**Estratto della pagina:**
----

L’accordo è andato oltre quanto molti analisti si aspettassero dopo settimane di retorica conflittuale sul commercio. “Questo è meglio di quanto mi aspettassi. Pensavo che le tariffe sarebbero state tagliate a circa il 50%”, ha commentato Zhiwei Zhang, capo economista presso Pinpoint Asset Management a Hong Kong. “Ovviamente, questa è un’ottima notizia per le economie di entrambi i Paesi e per l’economia globale, e rende gli investitori molto meno preoccupati per i danni alle catene di approvvigionamento globali nel breve termine”, ha aggiunto Zhang.
Da quando è entrato in carica a gennaio, Trump aveva aumentato le tariffe pagate dagli importatori statunitensi per le merci provenienti dalla Cina al 145%, in aggiunta a quelle imposte su molti prodotti cinesi durante il suo primo mandato e ai dazi applicati dall’amministrazione Biden. La Cina aveva reagito imponendo restrizioni all’esportazione su alcuni elementi delle terre rare, vitali per i produttori statunitensi di armi e beni elettronici di consumo, e aumentando le tariffe sui prodotti statunitensi al 125%.
Le azioni delle aziende europee colpite dalla guerra commerciale hanno registrato un rally dopo l’accordo. La compagnia di navigazione Maersk ha guadagnato oltre il 12% in Europa. La scorsa settimana aveva avvertito che i volumi di container tra Stati Uniti e Cina erano crollati a causa della disputa. Nel frattempo, le azioni di aziende del lusso come LVMH e Kering sono aumentate rispettivamente del 7,4% e del 6,7%.
Come esemio, ecco le quotazioni Maersk:
I future azionari di Wall Street sono saliti mentre i colloqui hanno rafforzato le speranze che una recessione globale possa essere evitata. Trump aveva dato una lettura positiva dei colloqui prima della loro conclusione, affermando che le due parti avevano negoziato “un reset totale… in modo amichevole, ma costruttivo”.
Le due parti hanno anche concordato di istituire “un meccanismo per continuare le discussioni sulle relazioni economiche e commerciali“, guidato dal Vice Premier cinese He Lifeng, dal Segretario al Tesoro statunitense Scott Bessent e dal Rappresentante per il Commercio statunitense Jamieson Greer, secondo la dichiarazione congiunta. “Queste discussioni potranno essere condotte alternativamente in Cina e negli Stati Uniti, o in un paese terzo previo accordo delle Parti. Se necessario, le due parti potranno condurre consultazioni a livello tecnico su questioni economiche e commerciali rilevanti“, ha aggiunto la nota.
Il tono ottimista e positivo di Pechino contrasta nettamente con le sue precedenti dichiarazioni sul conflitto commerciale con gli Stati Uniti. Per settimane, i funzionari cinesi avevano proiettato una posizione intransigente, chiedendo agli Stati Uniti di rimuovere tutti i dazi sulla Cina prima di accettare di sedersi al tavolo dei negoziati. Questa svolta sostanziale, sebbene temporanea, è stata inaspettata. Solo la scorsa settimana, Bessent aveva cercato di gestire le aspettative suggerendo che il suo obiettivo per i colloqui fosse una “de-escalation” della tensione e non “un grande accordo commerciale”, dato che Stati Uniti e Cina si trovavano in una situazione di quasi stallo virtuale dall’imposizione della politica tariffaria di Trump.

----

**Compito assegnato A:**
Secondo l'estratto sull'accordo commerciale tra Stati Uniti e Cina, chi guida il meccanismo per continuare le discussioni economiche e commerciali? Indica ciascuno con la carica riportata.
**Compito assegnato B:**
Nell'estratto sull'accordo commerciale tra Stati Uniti e Cina, a quale livello la Cina aveva portato le tariffe sui prodotti statunitensi?

**Materiale estratto:**

----

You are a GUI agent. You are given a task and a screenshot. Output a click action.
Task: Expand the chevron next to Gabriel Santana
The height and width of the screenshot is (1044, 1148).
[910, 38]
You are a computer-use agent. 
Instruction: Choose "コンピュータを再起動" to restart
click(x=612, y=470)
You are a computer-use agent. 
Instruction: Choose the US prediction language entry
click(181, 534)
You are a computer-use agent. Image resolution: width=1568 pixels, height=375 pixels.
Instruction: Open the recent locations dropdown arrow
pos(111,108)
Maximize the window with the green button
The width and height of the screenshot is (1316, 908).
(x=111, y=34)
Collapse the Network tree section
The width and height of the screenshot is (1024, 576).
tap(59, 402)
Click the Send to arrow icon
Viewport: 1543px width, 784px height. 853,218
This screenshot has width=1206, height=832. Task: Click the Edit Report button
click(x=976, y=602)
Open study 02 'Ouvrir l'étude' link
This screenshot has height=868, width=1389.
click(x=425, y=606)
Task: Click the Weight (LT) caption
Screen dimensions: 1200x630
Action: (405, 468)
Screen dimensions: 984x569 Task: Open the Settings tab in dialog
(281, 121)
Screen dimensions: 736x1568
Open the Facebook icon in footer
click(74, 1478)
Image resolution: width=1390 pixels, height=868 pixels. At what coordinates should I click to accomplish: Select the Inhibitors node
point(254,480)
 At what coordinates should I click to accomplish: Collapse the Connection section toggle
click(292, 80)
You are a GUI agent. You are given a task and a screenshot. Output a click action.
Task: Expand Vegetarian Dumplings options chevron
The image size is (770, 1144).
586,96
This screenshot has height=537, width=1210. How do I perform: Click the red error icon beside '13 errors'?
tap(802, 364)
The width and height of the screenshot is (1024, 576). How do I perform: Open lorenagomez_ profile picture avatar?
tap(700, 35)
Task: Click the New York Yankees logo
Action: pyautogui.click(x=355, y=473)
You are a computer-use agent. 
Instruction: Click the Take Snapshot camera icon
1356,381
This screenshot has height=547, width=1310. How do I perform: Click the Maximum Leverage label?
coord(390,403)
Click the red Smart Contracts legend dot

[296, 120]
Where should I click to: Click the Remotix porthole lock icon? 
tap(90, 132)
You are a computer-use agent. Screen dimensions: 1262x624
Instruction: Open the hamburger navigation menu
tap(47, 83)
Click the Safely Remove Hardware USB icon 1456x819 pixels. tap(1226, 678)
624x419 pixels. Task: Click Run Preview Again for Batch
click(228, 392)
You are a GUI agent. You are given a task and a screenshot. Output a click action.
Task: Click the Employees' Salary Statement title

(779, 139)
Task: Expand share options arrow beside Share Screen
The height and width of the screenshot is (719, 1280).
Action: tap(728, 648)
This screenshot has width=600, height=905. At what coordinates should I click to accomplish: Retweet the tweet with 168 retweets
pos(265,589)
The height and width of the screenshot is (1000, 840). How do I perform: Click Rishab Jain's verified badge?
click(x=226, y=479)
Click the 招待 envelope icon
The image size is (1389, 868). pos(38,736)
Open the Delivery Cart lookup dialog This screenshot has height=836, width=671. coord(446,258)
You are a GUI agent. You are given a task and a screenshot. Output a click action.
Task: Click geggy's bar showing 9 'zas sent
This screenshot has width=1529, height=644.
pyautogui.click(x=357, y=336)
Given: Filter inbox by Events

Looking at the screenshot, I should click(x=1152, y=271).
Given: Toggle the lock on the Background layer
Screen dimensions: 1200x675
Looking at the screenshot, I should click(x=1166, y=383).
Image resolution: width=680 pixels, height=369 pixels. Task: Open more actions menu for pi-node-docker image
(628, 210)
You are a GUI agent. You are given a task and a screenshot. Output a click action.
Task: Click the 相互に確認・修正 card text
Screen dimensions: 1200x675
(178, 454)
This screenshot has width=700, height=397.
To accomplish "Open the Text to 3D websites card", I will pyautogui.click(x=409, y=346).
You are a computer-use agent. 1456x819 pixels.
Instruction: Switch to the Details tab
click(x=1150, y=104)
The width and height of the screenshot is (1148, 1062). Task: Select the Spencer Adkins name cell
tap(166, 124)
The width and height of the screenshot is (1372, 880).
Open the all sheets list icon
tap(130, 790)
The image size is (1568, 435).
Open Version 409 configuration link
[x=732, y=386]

----

**Soluzione proposta A:**
- He Lifeng, Vice Premier cinese
- Scott Bessent, Segretario al Tesoro statunitense
- Jamieson Greer, Rappresentante per il Commercio statunitense

**Soluzione proposta B:**
Al 125%.